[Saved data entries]
* START *

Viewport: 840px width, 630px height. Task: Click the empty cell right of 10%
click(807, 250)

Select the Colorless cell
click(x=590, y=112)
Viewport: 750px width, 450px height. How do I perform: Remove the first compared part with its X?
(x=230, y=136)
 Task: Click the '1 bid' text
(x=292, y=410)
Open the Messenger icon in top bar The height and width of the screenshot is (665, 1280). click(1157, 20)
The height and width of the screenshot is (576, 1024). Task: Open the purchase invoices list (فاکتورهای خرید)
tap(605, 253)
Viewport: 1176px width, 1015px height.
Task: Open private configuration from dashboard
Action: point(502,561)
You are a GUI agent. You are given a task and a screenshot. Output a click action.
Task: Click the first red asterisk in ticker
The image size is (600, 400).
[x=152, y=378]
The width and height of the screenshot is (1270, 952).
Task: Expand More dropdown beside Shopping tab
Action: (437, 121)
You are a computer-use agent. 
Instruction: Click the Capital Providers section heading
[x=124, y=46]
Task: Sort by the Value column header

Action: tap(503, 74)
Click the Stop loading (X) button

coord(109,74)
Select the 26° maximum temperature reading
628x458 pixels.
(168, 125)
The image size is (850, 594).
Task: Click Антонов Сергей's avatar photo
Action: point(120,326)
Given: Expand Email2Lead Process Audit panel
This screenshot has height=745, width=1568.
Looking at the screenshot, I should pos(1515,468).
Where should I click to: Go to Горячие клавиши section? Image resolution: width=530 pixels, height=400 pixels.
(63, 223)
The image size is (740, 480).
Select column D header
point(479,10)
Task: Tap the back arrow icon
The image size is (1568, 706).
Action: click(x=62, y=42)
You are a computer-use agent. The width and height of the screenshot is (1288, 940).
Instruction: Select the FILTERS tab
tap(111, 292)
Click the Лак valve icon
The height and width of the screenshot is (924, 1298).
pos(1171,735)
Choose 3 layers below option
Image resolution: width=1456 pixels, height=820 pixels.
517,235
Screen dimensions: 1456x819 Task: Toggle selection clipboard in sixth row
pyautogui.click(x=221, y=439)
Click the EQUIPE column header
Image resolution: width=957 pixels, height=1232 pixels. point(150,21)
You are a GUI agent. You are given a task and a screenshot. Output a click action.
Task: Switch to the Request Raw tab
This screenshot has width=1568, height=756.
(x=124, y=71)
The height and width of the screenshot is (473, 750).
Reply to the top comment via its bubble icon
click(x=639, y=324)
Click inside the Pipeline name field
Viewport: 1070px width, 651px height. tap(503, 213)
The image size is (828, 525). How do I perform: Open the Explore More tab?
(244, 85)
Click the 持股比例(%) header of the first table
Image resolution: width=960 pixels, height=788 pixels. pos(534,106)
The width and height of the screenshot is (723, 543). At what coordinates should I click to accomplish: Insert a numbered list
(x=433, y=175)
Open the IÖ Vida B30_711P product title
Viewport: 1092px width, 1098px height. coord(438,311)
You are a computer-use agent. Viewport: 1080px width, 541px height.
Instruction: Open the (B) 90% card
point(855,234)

* END *

Copy these records exactly as they appear, line for line.

> **Task response**
Viewport: 840px width, 630px height. Task: Click the empty cell right of 10%
click(807, 250)

Select the Colorless cell
click(x=590, y=112)
Viewport: 750px width, 450px height. How do I perform: Remove the first compared part with its X?
(x=230, y=136)
 Task: Click the '1 bid' text
(x=292, y=410)
Open the Messenger icon in top bar The height and width of the screenshot is (665, 1280). click(1157, 20)
The height and width of the screenshot is (576, 1024). Task: Open the purchase invoices list (فاکتورهای خرید)
tap(605, 253)
Viewport: 1176px width, 1015px height.
Task: Open private configuration from dashboard
Action: point(502,561)
You are a GUI agent. You are given a task and a screenshot. Output a click action.
Task: Click the first red asterisk in ticker
The image size is (600, 400).
[x=152, y=378]
The width and height of the screenshot is (1270, 952).
Task: Expand More dropdown beside Shopping tab
Action: (437, 121)
You are a computer-use agent. 
Instruction: Click the Capital Providers section heading
[x=124, y=46]
Task: Sort by the Value column header

Action: tap(503, 74)
Click the Stop loading (X) button

coord(109,74)
Select the 26° maximum temperature reading
628x458 pixels.
(168, 125)
The image size is (850, 594).
Task: Click Антонов Сергей's avatar photo
Action: point(120,326)
Given: Expand Email2Lead Process Audit panel
This screenshot has height=745, width=1568.
Looking at the screenshot, I should pos(1515,468).
Where should I click to: Go to Горячие клавиши section? Image resolution: width=530 pixels, height=400 pixels.
(63, 223)
The image size is (740, 480).
Select column D header
point(479,10)
Task: Tap the back arrow icon
The image size is (1568, 706).
Action: click(x=62, y=42)
You are a computer-use agent. The width and height of the screenshot is (1288, 940).
Instruction: Select the FILTERS tab
tap(111, 292)
Click the Лак valve icon
The height and width of the screenshot is (924, 1298).
pos(1171,735)
Choose 3 layers below option
Image resolution: width=1456 pixels, height=820 pixels.
517,235
Screen dimensions: 1456x819 Task: Toggle selection clipboard in sixth row
pyautogui.click(x=221, y=439)
Click the EQUIPE column header
Image resolution: width=957 pixels, height=1232 pixels. point(150,21)
You are a GUI agent. You are given a task and a screenshot. Output a click action.
Task: Switch to the Request Raw tab
This screenshot has width=1568, height=756.
(x=124, y=71)
The height and width of the screenshot is (473, 750).
Reply to the top comment via its bubble icon
click(x=639, y=324)
Click inside the Pipeline name field
Viewport: 1070px width, 651px height. tap(503, 213)
The image size is (828, 525). How do I perform: Open the Explore More tab?
(244, 85)
Click the 持股比例(%) header of the first table
Image resolution: width=960 pixels, height=788 pixels. pos(534,106)
The width and height of the screenshot is (723, 543). At what coordinates should I click to accomplish: Insert a numbered list
(x=433, y=175)
Open the IÖ Vida B30_711P product title
Viewport: 1092px width, 1098px height. coord(438,311)
You are a computer-use agent. Viewport: 1080px width, 541px height.
Instruction: Open the (B) 90% card
point(855,234)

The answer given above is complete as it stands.